New Rules Will Let Spouses of Work Visa Holders Work in U.S.
Posted on April 20, 2015
SEATTLE | To prepare herself for a job hunt, Niyati Desai has started updating her resume and reaching out to professional contacts.
In her native India, Desai, 32, managed marketing accounts for global companies such as Procter & Gamble and Prudential. But she worries about the eight-year gap in her employment history.
“No matter how smart you think you are, things change. I’m trying to study up, but it’s hard to make up for that lost time in the workplace,” she said.
Desai moved to the Seattle area in 2007 to join her husband, a network engineer, who is here on a highly skilled-worker visa, the type companies such as Microsoft and Amazon have used to recruit high-tech workers from around the world.

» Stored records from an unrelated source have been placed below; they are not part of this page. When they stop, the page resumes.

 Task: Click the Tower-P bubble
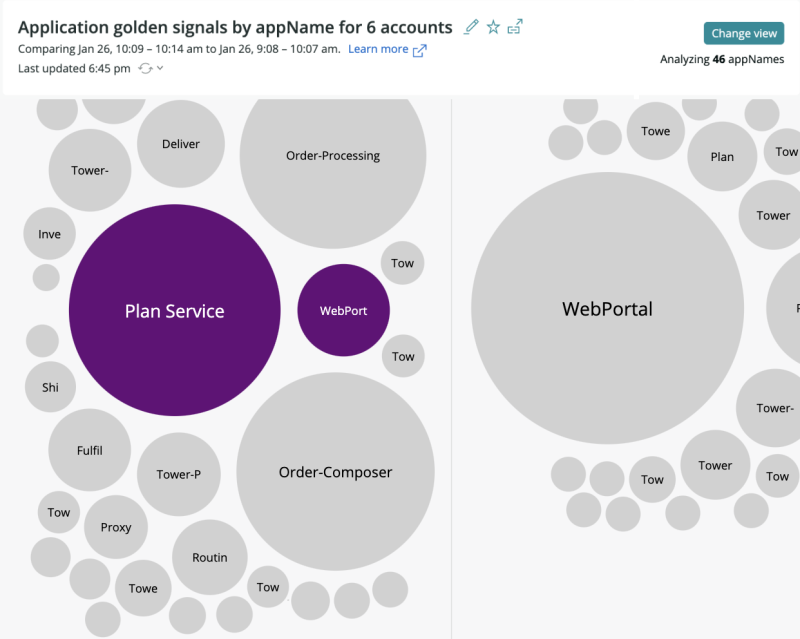click(x=179, y=474)
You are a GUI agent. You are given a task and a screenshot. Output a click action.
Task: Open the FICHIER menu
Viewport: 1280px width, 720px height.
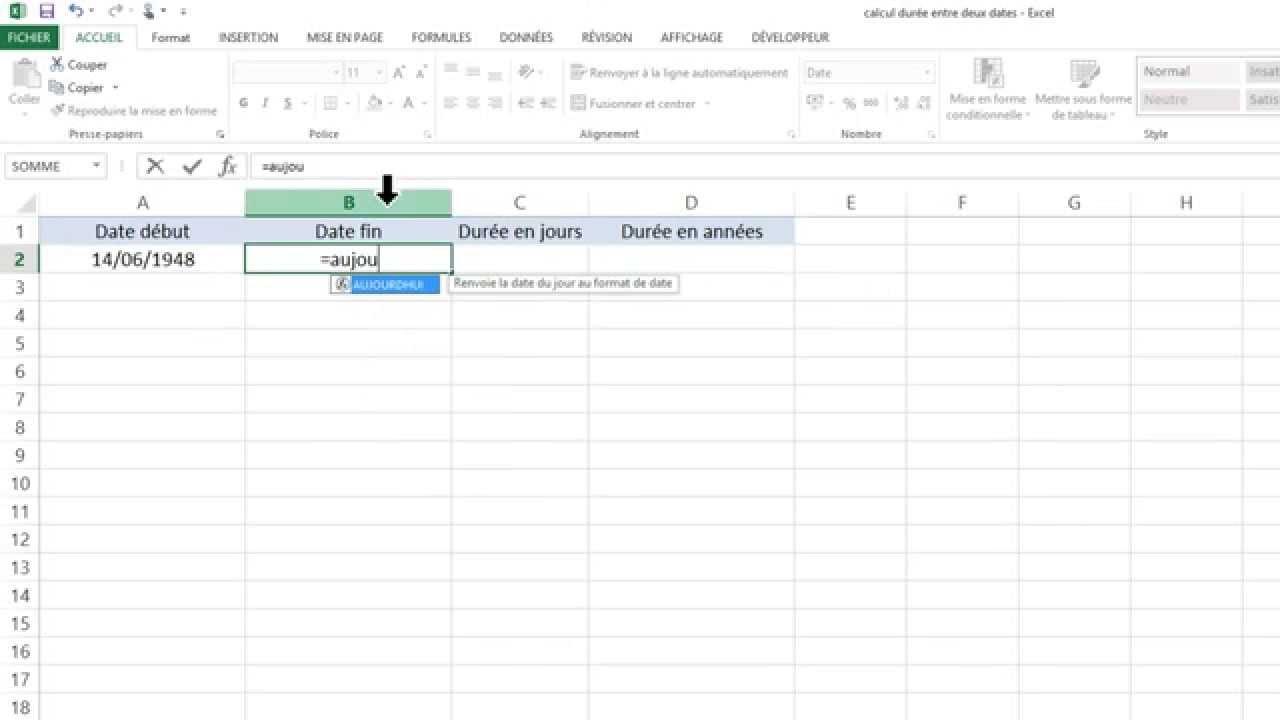(x=29, y=37)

And until recently, spouses such as Desai, admitted to the U.S. on their own H-4 visas, were prohibited from getting jobs.

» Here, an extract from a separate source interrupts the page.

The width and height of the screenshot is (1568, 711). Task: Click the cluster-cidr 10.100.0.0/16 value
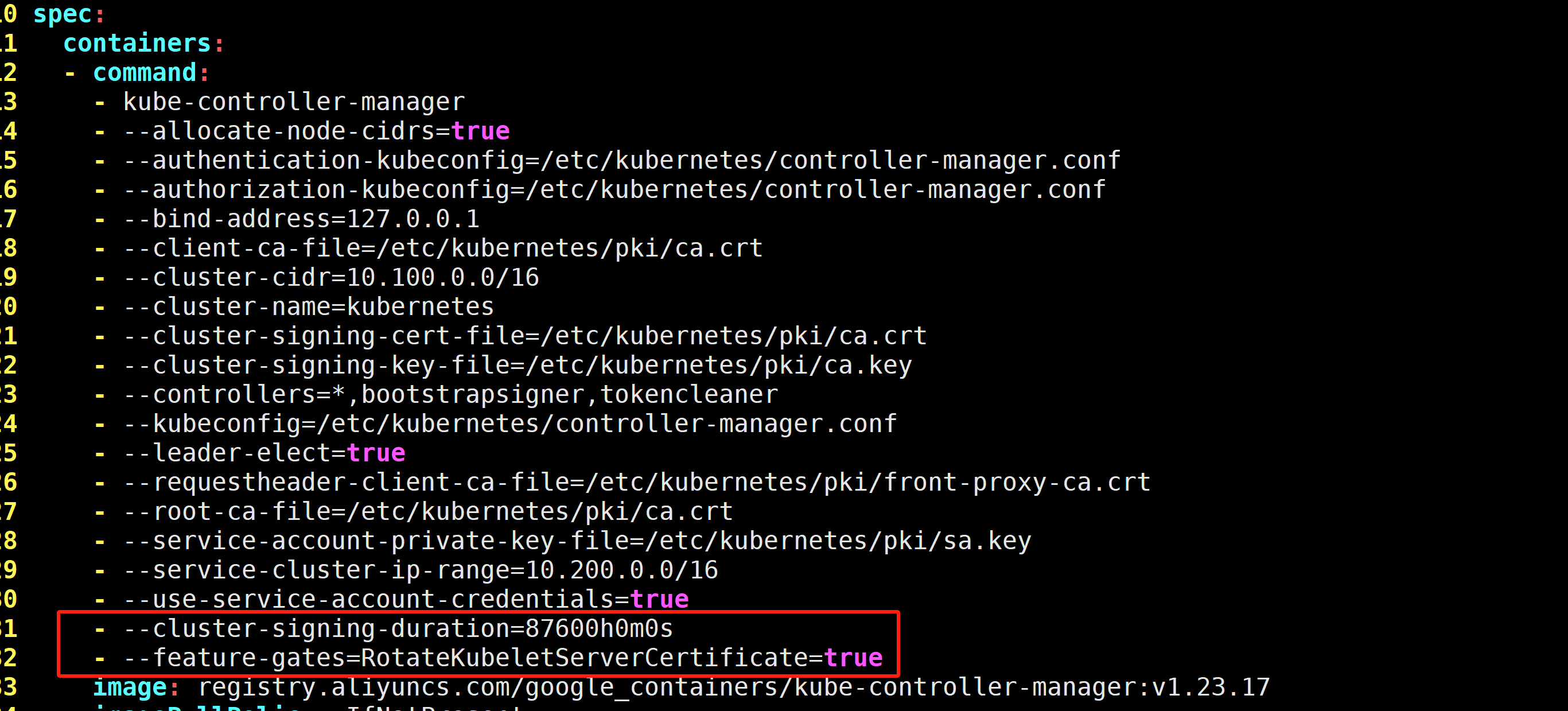442,278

Now, beginning in late May, a change in federal rules adopted under President Barack Obama’s executive order on immigration will allow Desai and hundreds of other spouses in the region, most of them women, to apply for work permits — and reclaim their professional lives.

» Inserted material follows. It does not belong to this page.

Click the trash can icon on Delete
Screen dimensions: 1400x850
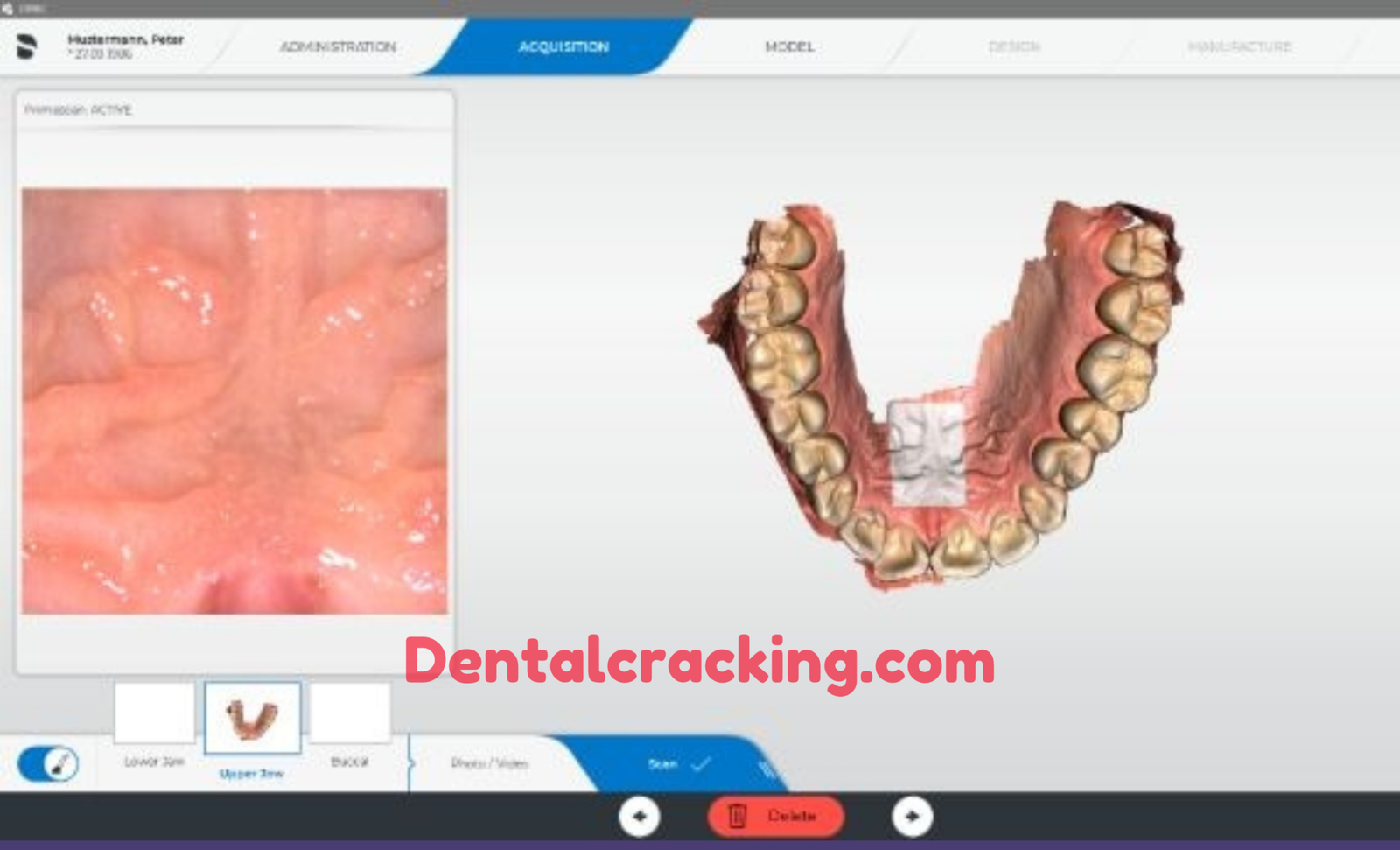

“I’m really excited. I’m waiting for May 26. It’s going to seem like a miraculous day,” she said.
Not all spouses will be eligible. Their working partner must have been approved to apply for a green card. But for those whose spouse’s application is well underway, they will no longer have to wait — sometimes eight or 10 years for applicants from China and India — for the U.S. government to issue both permanent legal status.